Stephen Wilson  38:54  
Right, and you've got the most, sort of up to date, best appraisal measures from the literature in order to explain as much variance as possible with that approach, and then you're going to go, and then you're going to see what you can do above and beyond that with.

Cory Shain  39:08  
That's it. That's, the like the general idea. I won't say that because like language modeling is very quickly moving field so this is a constantly moving target. So we're using a model from 2018 has already been like, it's actually a pre-BERT model. So there's other ways that we could have cashed out surprisal. This one has been kind of cognitively evaluated in a way that many of the other kind of like large scale industry models haven't been. But yeah, the general idea is to kind of make the, give as much, give as much to surprisal as we can before kind of like attributing effects to working memory.

Stephen Wilson  39:42  
Cool. So then you have you know, in each model, you have predictions that are made by various working memory models, and you investigate three different working memory models.

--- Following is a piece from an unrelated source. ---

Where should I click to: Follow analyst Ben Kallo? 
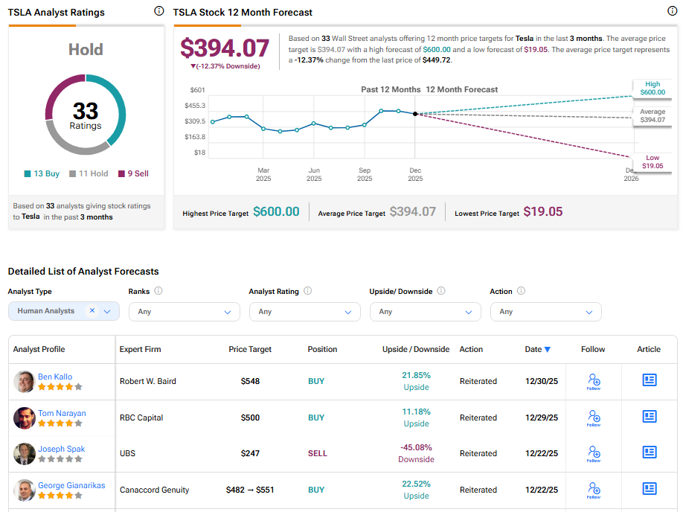click(x=593, y=381)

The most successful of which not to steal your thunder is the dependency What's it called dependency locality,

Cory Shain  40:02  
Dependency locality theory.

Stephen Wilson  40:03  
Theory from Ted Gibson, your, your co-author on this paper, one of your co-authors on this paper. And it was interesting to me reading your paper because this was the most fleshed out part of the whole thing. Like, you know, I'd say half of the words, half of the length of this paper is in the detailed descriptions of these three different parsing slash memory storage, maintenance, retrieval integration models. So, yeah, can you tell us in a kind of like the way you might tell your grandmother, unless she happens to be like a pioneer of psycholinguistics! (Laughter) You know, what is the the gist of these three different parsing models that you investigated?

Cory Shain  40:42  
Yeah, that's a great question. And yeah, you're right. There's a lot of I mean, like I said, I come from a psycholinguistics background.

That was very clear in reading this paper. (Laughter)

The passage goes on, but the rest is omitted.